**YOUR ASSIGNMENT**
Every line in the records below with the string "computer" is to be copied out.

**LISTED ENTRIES**
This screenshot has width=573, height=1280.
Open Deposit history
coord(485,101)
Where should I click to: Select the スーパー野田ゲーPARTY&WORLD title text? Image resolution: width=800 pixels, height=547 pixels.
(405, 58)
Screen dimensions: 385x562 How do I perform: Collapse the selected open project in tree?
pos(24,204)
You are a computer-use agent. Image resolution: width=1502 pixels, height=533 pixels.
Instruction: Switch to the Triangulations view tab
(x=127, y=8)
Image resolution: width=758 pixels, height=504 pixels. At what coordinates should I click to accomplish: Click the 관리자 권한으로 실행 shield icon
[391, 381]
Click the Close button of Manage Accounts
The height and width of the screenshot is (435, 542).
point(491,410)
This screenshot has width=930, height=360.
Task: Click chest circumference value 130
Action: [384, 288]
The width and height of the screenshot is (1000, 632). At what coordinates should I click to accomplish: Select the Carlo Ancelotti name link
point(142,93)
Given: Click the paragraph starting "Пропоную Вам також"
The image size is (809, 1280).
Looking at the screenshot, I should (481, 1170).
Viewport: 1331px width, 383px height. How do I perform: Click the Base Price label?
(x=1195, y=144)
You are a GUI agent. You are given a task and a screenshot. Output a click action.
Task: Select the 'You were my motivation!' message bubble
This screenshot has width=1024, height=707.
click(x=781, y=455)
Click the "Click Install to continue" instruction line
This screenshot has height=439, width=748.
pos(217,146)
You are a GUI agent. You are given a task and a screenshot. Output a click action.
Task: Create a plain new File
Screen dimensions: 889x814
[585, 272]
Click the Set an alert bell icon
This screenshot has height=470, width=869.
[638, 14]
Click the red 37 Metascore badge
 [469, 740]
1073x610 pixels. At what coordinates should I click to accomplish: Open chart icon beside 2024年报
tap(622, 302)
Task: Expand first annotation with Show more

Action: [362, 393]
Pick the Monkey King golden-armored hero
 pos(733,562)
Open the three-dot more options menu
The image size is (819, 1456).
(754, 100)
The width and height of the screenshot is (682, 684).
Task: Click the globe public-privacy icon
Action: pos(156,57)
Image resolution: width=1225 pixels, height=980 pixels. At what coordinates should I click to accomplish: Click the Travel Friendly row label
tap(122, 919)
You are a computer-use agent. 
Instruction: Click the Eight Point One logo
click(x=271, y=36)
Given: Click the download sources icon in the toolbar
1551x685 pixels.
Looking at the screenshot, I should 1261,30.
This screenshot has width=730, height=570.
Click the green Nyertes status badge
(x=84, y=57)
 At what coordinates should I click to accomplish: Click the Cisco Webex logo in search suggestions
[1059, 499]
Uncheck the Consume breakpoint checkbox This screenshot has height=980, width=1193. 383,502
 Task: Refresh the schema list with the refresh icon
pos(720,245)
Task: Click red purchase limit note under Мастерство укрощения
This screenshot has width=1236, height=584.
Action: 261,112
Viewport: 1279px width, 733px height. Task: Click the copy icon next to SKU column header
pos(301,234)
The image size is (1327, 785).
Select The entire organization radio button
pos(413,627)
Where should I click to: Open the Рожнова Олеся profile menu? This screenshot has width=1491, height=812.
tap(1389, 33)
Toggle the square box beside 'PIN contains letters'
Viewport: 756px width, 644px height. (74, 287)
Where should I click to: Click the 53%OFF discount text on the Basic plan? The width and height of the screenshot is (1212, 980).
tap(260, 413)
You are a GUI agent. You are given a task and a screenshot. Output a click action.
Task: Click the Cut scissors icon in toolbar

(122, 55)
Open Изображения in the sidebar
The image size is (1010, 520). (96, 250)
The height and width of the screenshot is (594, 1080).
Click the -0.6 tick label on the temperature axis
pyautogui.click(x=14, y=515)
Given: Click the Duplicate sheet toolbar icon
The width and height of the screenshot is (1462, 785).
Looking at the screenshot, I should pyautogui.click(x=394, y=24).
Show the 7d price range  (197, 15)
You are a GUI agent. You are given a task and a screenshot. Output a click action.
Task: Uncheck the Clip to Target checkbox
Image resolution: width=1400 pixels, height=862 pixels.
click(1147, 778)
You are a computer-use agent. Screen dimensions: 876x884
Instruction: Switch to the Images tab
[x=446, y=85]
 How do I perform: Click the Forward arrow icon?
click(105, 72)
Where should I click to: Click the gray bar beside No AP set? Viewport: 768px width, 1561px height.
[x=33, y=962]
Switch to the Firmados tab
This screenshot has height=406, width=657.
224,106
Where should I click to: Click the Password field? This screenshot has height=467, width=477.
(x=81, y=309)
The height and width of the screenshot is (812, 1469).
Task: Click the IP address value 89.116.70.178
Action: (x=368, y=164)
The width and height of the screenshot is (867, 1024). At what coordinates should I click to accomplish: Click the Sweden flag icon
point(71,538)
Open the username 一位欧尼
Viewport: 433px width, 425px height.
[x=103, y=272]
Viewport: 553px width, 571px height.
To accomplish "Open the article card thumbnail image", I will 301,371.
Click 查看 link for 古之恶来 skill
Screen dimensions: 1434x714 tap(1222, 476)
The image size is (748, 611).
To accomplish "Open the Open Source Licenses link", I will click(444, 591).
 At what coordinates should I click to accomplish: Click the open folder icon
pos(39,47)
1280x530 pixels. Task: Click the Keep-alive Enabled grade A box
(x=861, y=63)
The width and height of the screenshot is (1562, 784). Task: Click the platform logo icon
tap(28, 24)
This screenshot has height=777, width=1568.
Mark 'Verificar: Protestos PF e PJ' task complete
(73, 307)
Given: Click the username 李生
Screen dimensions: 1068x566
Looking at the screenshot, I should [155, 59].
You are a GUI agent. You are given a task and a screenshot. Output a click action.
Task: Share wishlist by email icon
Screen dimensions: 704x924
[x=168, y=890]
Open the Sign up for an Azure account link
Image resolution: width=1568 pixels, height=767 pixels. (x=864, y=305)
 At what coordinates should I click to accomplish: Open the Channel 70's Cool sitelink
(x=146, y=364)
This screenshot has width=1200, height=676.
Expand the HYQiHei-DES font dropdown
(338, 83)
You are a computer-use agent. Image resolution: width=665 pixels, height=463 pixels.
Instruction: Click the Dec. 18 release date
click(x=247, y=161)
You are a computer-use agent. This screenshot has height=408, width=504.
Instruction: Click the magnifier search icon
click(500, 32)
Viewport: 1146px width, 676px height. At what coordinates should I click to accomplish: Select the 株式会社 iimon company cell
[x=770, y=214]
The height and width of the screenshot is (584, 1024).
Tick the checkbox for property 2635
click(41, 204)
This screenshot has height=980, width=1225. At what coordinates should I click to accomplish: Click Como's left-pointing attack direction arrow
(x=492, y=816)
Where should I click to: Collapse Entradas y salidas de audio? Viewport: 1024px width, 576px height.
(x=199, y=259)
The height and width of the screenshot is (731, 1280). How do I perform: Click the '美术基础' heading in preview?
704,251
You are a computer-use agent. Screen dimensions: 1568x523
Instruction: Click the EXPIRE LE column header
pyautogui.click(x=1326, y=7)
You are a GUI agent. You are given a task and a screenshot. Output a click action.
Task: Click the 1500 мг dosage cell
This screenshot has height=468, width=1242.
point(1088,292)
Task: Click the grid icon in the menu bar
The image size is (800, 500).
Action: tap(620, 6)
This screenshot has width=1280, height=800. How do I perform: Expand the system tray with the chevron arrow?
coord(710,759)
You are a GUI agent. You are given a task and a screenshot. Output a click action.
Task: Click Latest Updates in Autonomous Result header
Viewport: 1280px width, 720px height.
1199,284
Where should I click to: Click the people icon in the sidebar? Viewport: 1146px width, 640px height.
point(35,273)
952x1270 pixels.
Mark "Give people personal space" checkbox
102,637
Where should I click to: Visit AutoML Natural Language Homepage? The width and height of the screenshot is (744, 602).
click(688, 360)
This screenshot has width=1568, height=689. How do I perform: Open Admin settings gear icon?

**RESPONSE TO THIS EXERCISE**
You are a computer-use agent. Image resolution: width=1502 pixels, height=533 pixels.
You are a computer-use agent. 
You are a computer-use agent. Screen dimensions: 876x884
You are a computer-use agent. Image resolution: width=665 pixels, height=463 pixels.
You are a computer-use agent. This screenshot has height=408, width=504.
You are a computer-use agent. Screen dimensions: 1568x523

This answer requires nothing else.